(Written in the style of Nathaniel Hawthorne.)
IN THE CENTER of one our New England towns, anchored on the one hand by the Salem Witch Museum, the brick facade of the old East Church cast in shadow, the windows staring vacant and hollow upon the world, and on the other hand by the venerable Hawthorne Hotel, resides the broad, grassy expanse of the old Salem Common. The Common is circumscribed by Washington Park, a collection of streets facing the various points of the compass, composed of alternating degrees of rough and smooth paved road surface. A creaky wrought-iron fence of questionable integrity rings the inner plot of the Common, hewing in the souls, present and past, that might have gathered there in bygone days for events, which if worthily recounted, would form a narrative of no small interest and curiosity to the reader.
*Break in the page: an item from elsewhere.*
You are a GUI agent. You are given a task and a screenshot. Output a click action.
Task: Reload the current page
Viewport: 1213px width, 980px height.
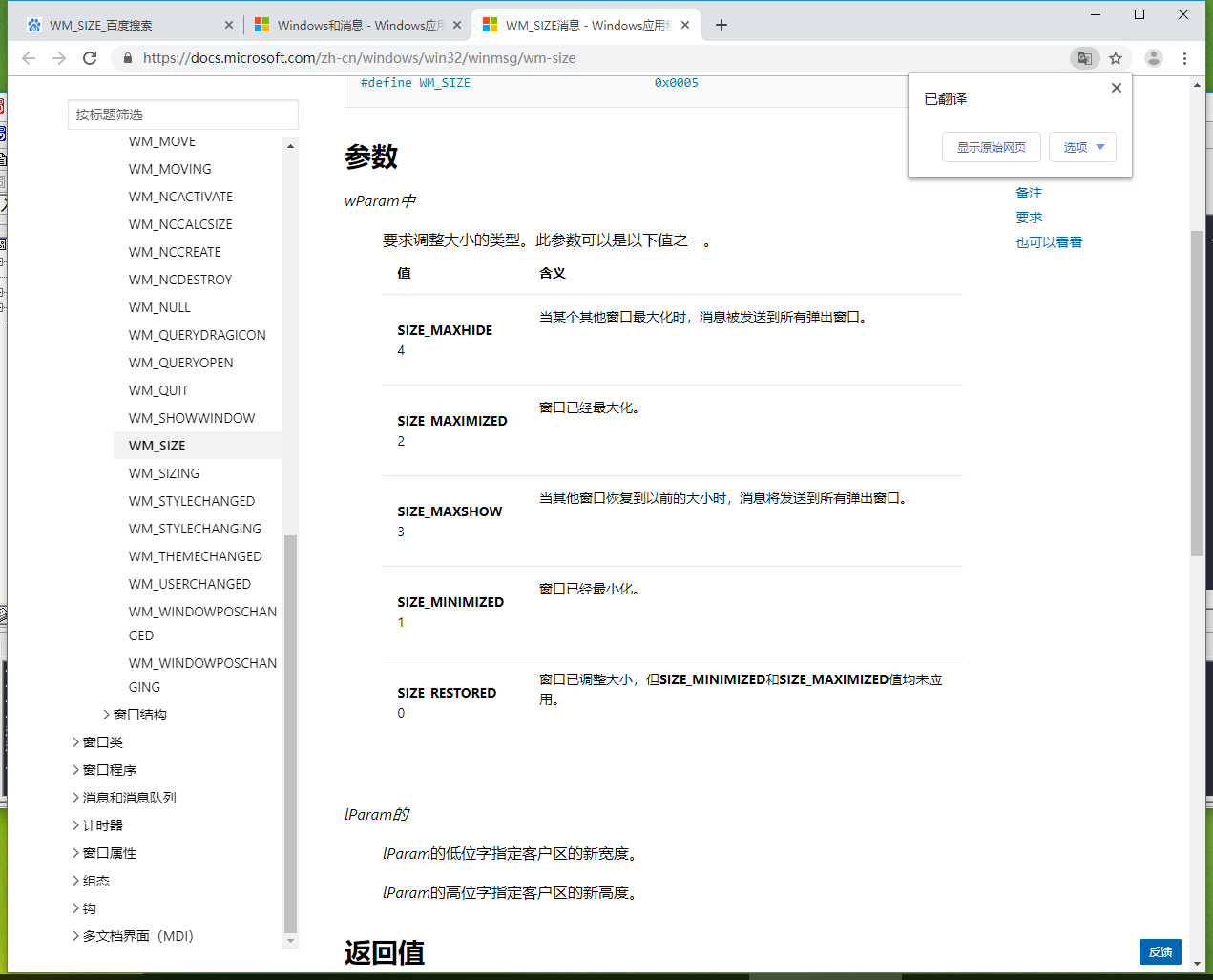[x=90, y=58]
The aspect of this green space and the moniker of the bicycle race which had lead me, among numerous other New Englanders, to journey here, year upon year, to make numerous passes around the perimeter of the Common, had always evoked dark and sinister feelings drawing from the town's dark yet well-known associations with the trials of several young and gentle women under suspicion and eventual execution, for being practitioners of witchcraft. Thus, the Salem Witches Cup had come to be a cornerstone of the racing season, migrating from cooler climes of the calendar and the complicit attraction of All Hallows' Eve, to the balmier evenings of midsummer.